» Work instructions
Below are records; output all of them exactly.

········

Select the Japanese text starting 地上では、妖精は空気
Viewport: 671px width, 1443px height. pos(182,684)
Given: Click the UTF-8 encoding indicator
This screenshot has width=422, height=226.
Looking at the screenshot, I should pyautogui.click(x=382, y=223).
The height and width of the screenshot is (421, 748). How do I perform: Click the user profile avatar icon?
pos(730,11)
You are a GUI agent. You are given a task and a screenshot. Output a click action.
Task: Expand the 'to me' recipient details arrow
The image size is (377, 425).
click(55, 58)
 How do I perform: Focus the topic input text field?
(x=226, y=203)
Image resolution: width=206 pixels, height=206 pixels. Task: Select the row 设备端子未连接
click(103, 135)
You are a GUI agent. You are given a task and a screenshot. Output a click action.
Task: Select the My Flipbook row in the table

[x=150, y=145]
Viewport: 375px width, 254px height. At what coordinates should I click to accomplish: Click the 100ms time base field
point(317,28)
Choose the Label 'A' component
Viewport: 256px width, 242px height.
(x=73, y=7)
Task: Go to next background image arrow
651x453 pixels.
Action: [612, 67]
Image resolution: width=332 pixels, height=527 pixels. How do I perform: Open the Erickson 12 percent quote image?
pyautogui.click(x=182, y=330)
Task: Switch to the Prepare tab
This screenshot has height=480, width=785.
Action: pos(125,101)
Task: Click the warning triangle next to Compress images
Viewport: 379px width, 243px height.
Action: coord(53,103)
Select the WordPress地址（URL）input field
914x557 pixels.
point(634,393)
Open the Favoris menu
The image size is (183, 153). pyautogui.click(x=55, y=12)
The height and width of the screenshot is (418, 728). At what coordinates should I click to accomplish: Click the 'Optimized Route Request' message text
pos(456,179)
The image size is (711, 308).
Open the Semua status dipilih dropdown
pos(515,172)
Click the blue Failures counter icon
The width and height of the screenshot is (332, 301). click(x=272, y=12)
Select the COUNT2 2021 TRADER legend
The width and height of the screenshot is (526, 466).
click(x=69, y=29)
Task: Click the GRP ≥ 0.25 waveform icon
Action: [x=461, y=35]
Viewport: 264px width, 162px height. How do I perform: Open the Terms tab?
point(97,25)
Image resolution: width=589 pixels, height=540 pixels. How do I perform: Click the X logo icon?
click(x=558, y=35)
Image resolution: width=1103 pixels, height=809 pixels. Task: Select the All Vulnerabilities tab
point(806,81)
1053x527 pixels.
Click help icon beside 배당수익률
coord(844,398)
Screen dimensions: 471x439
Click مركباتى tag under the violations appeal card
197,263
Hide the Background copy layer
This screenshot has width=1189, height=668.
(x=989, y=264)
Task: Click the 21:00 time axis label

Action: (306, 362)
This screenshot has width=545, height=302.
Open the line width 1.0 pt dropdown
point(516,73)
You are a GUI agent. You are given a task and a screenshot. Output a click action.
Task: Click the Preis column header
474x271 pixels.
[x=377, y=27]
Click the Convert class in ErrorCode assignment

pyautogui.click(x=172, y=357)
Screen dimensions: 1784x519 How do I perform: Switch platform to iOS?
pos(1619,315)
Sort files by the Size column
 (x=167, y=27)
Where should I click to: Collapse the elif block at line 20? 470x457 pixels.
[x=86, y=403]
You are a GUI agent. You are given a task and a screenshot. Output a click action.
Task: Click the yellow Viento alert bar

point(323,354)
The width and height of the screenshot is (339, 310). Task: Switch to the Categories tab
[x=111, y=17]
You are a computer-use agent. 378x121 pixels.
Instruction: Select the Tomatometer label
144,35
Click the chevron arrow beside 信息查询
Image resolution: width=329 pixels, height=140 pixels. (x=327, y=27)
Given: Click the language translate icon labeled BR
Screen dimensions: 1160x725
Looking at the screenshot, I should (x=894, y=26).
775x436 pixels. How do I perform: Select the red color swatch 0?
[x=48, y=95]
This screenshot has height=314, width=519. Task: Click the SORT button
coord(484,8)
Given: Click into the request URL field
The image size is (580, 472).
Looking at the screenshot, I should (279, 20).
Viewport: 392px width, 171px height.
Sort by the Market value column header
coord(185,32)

········

» Solved exercise
Select the Japanese text starting 地上では、妖精は空気
Viewport: 671px width, 1443px height. pos(182,684)
Given: Click the UTF-8 encoding indicator
This screenshot has width=422, height=226.
Looking at the screenshot, I should pyautogui.click(x=382, y=223).
The height and width of the screenshot is (421, 748). How do I perform: Click the user profile avatar icon?
pos(730,11)
You are a GUI agent. You are given a task and a screenshot. Output a click action.
Task: Expand the 'to me' recipient details arrow
The image size is (377, 425).
click(55, 58)
 How do I perform: Focus the topic input text field?
(x=226, y=203)
Image resolution: width=206 pixels, height=206 pixels. Task: Select the row 设备端子未连接
click(103, 135)
You are a GUI agent. You are given a task and a screenshot. Output a click action.
Task: Select the My Flipbook row in the table

[x=150, y=145]
Viewport: 375px width, 254px height. At what coordinates should I click to accomplish: Click the 100ms time base field
point(317,28)
Choose the Label 'A' component
Viewport: 256px width, 242px height.
(x=73, y=7)
Task: Go to next background image arrow
651x453 pixels.
Action: [612, 67]
Image resolution: width=332 pixels, height=527 pixels. How do I perform: Open the Erickson 12 percent quote image?
pyautogui.click(x=182, y=330)
Task: Switch to the Prepare tab
This screenshot has height=480, width=785.
Action: pos(125,101)
Task: Click the warning triangle next to Compress images
Viewport: 379px width, 243px height.
Action: coord(53,103)
Select the WordPress地址（URL）input field
914x557 pixels.
point(634,393)
Open the Favoris menu
The image size is (183, 153). pyautogui.click(x=55, y=12)
The height and width of the screenshot is (418, 728). At what coordinates should I click to accomplish: Click the 'Optimized Route Request' message text
pos(456,179)
The image size is (711, 308).
Open the Semua status dipilih dropdown
pos(515,172)
Click the blue Failures counter icon
The width and height of the screenshot is (332, 301). click(x=272, y=12)
Select the COUNT2 2021 TRADER legend
The width and height of the screenshot is (526, 466).
click(x=69, y=29)
Task: Click the GRP ≥ 0.25 waveform icon
Action: [x=461, y=35]
Viewport: 264px width, 162px height. How do I perform: Open the Terms tab?
point(97,25)
Image resolution: width=589 pixels, height=540 pixels. How do I perform: Click the X logo icon?
click(x=558, y=35)
Image resolution: width=1103 pixels, height=809 pixels. Task: Select the All Vulnerabilities tab
point(806,81)
1053x527 pixels.
Click help icon beside 배당수익률
coord(844,398)
Screen dimensions: 471x439
Click مركباتى tag under the violations appeal card
197,263
Hide the Background copy layer
This screenshot has width=1189, height=668.
(x=989, y=264)
Task: Click the 21:00 time axis label

Action: (306, 362)
This screenshot has width=545, height=302.
Open the line width 1.0 pt dropdown
point(516,73)
You are a GUI agent. You are given a task and a screenshot. Output a click action.
Task: Click the Preis column header
474x271 pixels.
[x=377, y=27]
Click the Convert class in ErrorCode assignment

pyautogui.click(x=172, y=357)
Screen dimensions: 1784x519 How do I perform: Switch platform to iOS?
pos(1619,315)
Sort files by the Size column
 (x=167, y=27)
Where should I click to: Collapse the elif block at line 20? 470x457 pixels.
[x=86, y=403]
You are a GUI agent. You are given a task and a screenshot. Output a click action.
Task: Click the yellow Viento alert bar

point(323,354)
The width and height of the screenshot is (339, 310). Task: Switch to the Categories tab
[x=111, y=17]
You are a computer-use agent. 378x121 pixels.
Instruction: Select the Tomatometer label
144,35
Click the chevron arrow beside 信息查询
Image resolution: width=329 pixels, height=140 pixels. (x=327, y=27)
Given: Click the language translate icon labeled BR
Screen dimensions: 1160x725
Looking at the screenshot, I should (x=894, y=26).
775x436 pixels. How do I perform: Select the red color swatch 0?
[x=48, y=95]
This screenshot has height=314, width=519. Task: Click the SORT button
coord(484,8)
Given: Click into the request URL field
The image size is (580, 472).
Looking at the screenshot, I should (279, 20).
Viewport: 392px width, 171px height.
Sort by the Market value column header
coord(185,32)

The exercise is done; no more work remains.